# Optimizing ONNX Runtime Inference Latency: 8 Best Practices for Sub-Millisecond Serving

> Optimize ONNX Runtime inference latency with 8 best practices for sub millisecond serving. Learn graph optimizations, IO binding, hardware acceleration, and threading for faster AI.

- Repository: [Microsoft/onnxruntime](https://github.com/microsoft/onnxruntime)
- Tags: best-practices
- Published: 2026-04-24

---

**Minimize ONNX Runtime inference latency by combining Extended graph optimizations, zero-copy IO binding, hardware-specific execution provider features like CUDA graphs, and precise threading configuration (intra-op threads matching physical cores, inter-op threads set to 0 for GPU workloads).**

ONNX Runtime (ORT) powers latency-critical applications ranging from real-time speech recognition to online recommendation systems. The `microsoft/onnxruntime` repository exposes numerous levers—including graph rewriting levels, arena-based memory pools, and execution provider (EP) callbacks—that directly control per-inference overhead. Optimizing ONNX Runtime inference latency requires orchestrating these static optimizations with dynamic runtime settings to eliminate allocation stalls and kernel launch delays.

## Configure Graph Optimization Levels

Static graph rewriting removes redundant operations and fuses kernels before execution begins.
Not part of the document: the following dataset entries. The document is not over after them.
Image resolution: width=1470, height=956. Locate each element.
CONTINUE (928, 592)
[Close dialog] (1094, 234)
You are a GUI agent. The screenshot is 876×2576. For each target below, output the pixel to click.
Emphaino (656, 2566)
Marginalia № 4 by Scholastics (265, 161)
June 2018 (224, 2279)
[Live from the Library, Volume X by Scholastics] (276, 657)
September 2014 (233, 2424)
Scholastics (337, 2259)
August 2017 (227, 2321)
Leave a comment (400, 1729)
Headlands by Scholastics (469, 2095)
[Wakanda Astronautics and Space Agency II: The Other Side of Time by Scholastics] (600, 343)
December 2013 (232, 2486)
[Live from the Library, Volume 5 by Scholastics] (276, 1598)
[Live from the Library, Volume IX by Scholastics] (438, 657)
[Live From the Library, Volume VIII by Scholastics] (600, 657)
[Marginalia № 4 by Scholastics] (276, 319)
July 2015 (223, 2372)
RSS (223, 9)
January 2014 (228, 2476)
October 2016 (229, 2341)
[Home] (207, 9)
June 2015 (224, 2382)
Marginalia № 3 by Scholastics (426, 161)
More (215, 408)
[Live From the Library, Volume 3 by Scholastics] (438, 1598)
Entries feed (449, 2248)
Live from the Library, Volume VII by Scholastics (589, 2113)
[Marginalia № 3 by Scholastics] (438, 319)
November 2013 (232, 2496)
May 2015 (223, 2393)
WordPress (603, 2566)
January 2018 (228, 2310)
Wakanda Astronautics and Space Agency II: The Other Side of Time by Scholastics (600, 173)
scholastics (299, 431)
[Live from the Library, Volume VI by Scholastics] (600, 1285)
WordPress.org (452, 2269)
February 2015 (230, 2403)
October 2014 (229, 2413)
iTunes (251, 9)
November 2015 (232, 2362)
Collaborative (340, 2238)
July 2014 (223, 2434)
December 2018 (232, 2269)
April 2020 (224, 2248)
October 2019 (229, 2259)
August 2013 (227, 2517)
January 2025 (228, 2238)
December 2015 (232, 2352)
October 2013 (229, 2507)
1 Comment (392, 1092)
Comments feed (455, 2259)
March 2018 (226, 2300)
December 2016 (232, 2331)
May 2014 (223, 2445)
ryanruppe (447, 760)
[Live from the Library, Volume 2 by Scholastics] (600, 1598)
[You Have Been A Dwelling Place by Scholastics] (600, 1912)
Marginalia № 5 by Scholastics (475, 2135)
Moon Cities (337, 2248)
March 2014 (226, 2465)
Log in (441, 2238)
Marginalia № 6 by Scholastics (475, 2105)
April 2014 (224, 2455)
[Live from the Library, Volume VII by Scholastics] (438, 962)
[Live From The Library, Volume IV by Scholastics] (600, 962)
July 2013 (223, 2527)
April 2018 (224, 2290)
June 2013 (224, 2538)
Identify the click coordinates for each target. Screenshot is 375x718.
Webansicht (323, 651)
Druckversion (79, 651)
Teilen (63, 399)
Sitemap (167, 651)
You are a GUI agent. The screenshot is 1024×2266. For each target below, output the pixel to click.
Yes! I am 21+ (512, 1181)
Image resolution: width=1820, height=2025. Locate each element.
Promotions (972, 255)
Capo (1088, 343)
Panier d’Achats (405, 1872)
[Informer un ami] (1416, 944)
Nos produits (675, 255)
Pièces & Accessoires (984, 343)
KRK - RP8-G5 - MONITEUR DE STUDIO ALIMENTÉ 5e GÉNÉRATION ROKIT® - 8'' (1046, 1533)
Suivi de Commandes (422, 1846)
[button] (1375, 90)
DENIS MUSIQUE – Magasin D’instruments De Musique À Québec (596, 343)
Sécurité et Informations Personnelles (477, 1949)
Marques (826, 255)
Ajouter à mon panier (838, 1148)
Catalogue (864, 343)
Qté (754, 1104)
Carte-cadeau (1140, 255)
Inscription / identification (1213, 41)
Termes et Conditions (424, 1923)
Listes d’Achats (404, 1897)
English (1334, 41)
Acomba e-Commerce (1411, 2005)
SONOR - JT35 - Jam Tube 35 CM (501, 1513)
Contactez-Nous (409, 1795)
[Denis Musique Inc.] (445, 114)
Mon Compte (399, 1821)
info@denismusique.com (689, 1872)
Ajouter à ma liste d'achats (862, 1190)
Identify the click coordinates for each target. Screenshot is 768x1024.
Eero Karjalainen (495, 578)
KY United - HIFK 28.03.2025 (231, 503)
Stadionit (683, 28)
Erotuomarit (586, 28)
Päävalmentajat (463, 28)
In [`include/onnxruntime/core/session/onnxruntime_c_api.h`](https://github.com/microsoft/onnxruntime/blob/main/include/onnxruntime/core/session/onnxruntime_c_api.h) (around line 1574), the `SetGraphOptimizationLevel` API accepts four tiers:

- **ORT_ENABLE_BASIC**: Eliminates dead nodes and performs constant folding.
- **ORT_ENABLE_EXTENDED**: Adds operator fusion (e.g., Conv+ReLU) and layout conversions; this is the recommended minimum for latency-sensitive workloads.
- **ORT_ENABLE_ALL**: Includes complex rewrites such as transformer-specific optimizations; increases model load time but reduces runtime latency.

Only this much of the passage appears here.